Danni causati dal flacone di candeggina rotto? No al ristoro se non si prova il difetto
Cassazione Civile, sez. III, sentenza 19/02/2016 n° 3258
Nessun risarcimento spetta alla donna che ha riportato lesioni a causa della rottura di un fustino di candeggina, se non viene dimostrata l’esistenza di un difetto del prodotto. E’ quanto deciso dalla Corte di Cassazione, sez. III Civile, sentenza 19 novembre 2015 - 19 febbraio 2016, n. 3258.
Nella vicenda in esame, una donna aveva proposto appello avverso la sentenza del Tribunale territorialmente competente, con la quale era stata rigettata la sua domanda di condanna al risarcimento dei danni patiti per via dell'esplosione di un contenitore di candeggina, prodotto dalla società convenuta. L’adita Corte d’appello aveva rilevato che non era stata fornita la prova della difettosità di produzione di quello specifico contenitore di candeggina, per cui ha rigettato il gravame, con condanna della ricorrente al pagamento delle spese di lite.
Avverso tale sentenza, l’appellante ricorre in Cassazione sulla scorta di quattro motivi, esaminati dalla Suprema Corte congiuntamente per la loro stretta connessione. I giudici di legittimità hanno evidenziato che, poichè la responsabilità da prodotto difettoso ha natura presunta, e non oggettiva, spetta al danneggiato - ai sensi dell'art. 8 del d.P.R. 24 maggio 1988, n. 224 (art. 120 del cd. "codice del consumo") - la prova specifica del collegamento causale tra difetto e danno, costituendo ciò un prerequisito della responsabilità stessa.
Inoltre, la Corte ha precisato che il concetto di difetto è strettamente connesso a quello di sicurezza.
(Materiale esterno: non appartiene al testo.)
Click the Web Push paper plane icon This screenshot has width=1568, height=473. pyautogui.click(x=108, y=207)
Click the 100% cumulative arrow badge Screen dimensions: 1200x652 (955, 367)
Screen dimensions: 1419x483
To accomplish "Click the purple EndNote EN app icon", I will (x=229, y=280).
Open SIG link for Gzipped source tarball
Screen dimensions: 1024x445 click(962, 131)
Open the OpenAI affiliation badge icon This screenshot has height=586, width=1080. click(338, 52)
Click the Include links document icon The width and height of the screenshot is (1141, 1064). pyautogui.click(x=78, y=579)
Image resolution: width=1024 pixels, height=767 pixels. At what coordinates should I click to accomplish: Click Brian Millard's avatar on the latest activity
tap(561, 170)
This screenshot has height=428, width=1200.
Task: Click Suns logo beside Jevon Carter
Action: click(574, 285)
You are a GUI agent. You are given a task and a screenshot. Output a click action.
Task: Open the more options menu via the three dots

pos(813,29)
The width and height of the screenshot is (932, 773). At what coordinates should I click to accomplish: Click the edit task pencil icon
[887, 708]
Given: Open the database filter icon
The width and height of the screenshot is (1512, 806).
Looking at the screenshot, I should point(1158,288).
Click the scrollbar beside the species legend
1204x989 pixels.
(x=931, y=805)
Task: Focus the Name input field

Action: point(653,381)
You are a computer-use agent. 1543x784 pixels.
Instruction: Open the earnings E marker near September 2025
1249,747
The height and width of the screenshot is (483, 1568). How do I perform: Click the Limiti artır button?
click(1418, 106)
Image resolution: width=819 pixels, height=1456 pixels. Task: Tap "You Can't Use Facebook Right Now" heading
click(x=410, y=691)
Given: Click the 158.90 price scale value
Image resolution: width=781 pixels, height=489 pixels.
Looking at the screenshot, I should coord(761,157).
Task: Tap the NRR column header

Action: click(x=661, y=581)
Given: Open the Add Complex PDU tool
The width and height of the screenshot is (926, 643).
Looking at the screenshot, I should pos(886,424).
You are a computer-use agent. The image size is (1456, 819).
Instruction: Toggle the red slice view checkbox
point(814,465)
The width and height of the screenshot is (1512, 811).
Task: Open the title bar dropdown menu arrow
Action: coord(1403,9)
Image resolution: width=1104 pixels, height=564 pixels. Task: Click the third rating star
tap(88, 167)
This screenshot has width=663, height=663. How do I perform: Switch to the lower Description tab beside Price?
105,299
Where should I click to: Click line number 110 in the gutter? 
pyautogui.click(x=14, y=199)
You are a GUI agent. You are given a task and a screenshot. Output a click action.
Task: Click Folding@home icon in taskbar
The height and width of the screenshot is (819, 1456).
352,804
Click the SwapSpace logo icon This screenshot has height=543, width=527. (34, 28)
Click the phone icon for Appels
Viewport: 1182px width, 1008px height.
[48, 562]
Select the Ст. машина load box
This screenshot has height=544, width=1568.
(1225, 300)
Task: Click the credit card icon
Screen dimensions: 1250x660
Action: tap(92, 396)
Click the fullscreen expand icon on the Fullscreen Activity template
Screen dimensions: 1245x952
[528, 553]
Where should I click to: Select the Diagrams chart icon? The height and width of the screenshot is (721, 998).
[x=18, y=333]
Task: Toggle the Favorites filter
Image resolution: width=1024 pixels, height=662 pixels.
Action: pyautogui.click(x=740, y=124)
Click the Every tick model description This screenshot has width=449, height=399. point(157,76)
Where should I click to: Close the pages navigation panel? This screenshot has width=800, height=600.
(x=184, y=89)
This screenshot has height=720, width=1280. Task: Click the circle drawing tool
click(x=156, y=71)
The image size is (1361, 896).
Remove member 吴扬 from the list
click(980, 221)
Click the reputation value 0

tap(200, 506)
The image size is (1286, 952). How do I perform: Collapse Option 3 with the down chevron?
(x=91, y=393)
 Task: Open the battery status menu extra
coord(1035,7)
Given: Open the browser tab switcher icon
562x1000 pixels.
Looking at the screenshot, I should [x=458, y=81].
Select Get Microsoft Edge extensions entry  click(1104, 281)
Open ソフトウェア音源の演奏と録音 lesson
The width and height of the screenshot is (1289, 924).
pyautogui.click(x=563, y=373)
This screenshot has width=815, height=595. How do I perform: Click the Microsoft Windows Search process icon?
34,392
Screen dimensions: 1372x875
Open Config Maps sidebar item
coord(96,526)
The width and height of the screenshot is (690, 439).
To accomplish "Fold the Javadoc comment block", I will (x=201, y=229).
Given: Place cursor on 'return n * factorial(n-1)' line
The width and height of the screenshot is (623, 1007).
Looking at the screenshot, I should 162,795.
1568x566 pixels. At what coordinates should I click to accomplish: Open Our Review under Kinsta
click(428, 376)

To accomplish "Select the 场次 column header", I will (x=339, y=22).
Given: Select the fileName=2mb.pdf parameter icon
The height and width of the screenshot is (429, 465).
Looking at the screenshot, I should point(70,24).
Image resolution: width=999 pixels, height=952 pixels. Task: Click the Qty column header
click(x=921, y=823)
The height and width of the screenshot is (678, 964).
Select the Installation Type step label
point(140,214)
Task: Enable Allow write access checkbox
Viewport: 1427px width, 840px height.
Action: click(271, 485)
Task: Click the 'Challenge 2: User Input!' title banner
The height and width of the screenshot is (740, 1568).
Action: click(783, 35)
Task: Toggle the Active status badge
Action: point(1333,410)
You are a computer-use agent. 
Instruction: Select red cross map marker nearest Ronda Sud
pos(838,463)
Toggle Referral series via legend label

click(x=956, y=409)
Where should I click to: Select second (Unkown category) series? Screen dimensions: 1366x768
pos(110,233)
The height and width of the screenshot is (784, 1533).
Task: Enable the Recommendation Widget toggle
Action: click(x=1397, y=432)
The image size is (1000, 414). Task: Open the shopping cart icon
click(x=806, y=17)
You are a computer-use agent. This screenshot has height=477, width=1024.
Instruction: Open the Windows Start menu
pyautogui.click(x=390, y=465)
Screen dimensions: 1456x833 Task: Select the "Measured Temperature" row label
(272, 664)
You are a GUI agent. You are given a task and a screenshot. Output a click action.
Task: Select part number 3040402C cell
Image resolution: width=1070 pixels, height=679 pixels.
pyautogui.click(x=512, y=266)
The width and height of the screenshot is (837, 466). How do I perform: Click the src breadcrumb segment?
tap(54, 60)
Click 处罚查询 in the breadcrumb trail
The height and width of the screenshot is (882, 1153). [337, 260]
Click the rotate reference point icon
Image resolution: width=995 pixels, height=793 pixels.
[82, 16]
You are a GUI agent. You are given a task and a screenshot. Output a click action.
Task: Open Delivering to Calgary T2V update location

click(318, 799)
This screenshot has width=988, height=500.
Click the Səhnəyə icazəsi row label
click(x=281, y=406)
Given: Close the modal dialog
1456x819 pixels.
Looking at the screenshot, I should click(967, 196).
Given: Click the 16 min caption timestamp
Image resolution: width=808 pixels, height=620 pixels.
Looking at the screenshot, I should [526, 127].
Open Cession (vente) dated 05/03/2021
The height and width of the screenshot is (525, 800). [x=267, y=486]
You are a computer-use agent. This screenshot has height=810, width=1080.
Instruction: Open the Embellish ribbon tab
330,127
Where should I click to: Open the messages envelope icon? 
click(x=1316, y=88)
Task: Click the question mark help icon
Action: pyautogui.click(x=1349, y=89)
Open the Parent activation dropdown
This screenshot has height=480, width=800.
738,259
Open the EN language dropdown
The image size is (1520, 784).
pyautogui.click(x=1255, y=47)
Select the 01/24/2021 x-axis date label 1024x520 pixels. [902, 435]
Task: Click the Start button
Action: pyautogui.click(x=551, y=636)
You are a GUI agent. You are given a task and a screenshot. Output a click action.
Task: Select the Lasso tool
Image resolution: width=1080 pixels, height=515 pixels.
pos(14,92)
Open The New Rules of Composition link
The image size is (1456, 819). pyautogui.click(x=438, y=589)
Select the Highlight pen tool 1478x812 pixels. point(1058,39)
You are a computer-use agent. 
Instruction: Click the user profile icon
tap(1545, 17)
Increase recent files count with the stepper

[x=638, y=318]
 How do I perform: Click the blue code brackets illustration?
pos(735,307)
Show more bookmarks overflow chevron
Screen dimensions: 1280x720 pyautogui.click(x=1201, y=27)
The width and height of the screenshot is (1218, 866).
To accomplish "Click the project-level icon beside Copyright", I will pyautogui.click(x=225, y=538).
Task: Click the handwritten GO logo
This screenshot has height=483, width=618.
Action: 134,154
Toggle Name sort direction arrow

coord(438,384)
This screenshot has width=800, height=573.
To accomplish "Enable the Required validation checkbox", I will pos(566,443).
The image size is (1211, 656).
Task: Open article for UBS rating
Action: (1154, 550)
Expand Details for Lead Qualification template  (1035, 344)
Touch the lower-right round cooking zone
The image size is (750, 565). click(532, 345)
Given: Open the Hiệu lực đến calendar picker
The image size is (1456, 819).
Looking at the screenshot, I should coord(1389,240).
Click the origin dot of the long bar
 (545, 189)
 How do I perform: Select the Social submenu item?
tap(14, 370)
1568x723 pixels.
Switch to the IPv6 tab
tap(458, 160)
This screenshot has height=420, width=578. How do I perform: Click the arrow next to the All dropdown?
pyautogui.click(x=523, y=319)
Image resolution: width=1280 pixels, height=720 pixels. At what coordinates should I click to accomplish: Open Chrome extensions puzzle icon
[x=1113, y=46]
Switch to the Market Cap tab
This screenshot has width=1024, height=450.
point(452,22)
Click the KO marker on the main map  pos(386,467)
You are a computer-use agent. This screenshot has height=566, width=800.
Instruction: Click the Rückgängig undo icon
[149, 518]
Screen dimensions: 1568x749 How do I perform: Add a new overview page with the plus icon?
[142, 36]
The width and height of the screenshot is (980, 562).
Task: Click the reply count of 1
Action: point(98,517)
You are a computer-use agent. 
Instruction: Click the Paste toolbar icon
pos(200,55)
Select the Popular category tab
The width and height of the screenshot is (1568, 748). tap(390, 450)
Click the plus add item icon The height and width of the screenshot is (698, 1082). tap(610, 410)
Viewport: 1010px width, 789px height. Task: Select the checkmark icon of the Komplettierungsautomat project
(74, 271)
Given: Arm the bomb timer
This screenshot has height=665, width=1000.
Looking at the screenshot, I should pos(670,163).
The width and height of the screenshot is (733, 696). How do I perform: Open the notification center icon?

Dunque, applicando come criterio di riferimento la nozione di prodotto "sicuro" contenuta nella disciplina sulla sicurezza generale dei prodotti di cui al d.lgs. n. 172 del 2004, ora riprodotta nell'art. 103 Codice del consumo, "il livello di sicurezza prescritto, al di sotto del quale il prodotto deve, perciò, considerarsi difettoso, non corrisponde a quello della sua più rigorosa innocuità, dovendo, piuttosto, farsi riferimento ai requisiti di sicurezza generalmente richiesti dall'utenza in relazione alle circostanze specificamente indicate dall'art. 5 sopra cit. o ad altri elementi in concreto valutabili e concretamente valutati dal giudice di merito, nell'ambito dei quali, ovviamente, possono e debbono farsi rientrare gli standards di sicurezza eventualmente imposti dalle norme in materia".
Riportandosi a precedenti pronunce sul tema (Cass. n. 13458 del 2013, con riferimento a Cass. 13 dicembre 2010, n. 25116), la Cassazione ha poi osservato, che in normali condizioni di impiego, il prodotto in esame presenta un grado di pericolosità solo potenziale, insufficiente di per sé a delineare l’automatica responsabilità del produttore, a meno che non venga concretamente dimostrato che quella specifica condizione di insicurezza del prodotto è al di sotto del livello di garanzia, richiesto dai consumatori o dalle leggi in materia. Di conseguenza, non può ritenersi che il danno subìto dall’utilizzatore del prodotto costituisca un elemento di prova indiretta del carattere difettoso di quest'ultimo.
Rilevata la carenza probatoria in ordine all’asserito difetto di quel determinato articolo utilizzato dalla ricorrente, in quanto il mero riscontro testimoniale della rottura del flacone di candeggina è insufficiente a provare la difettosità del prodotto in assenza di ulteriori elementi convergenti in tal senso, la Cassazione ha rigettato il ricorso e condannato la ricorrente al pagamento delle spese del giudizio di legittimità.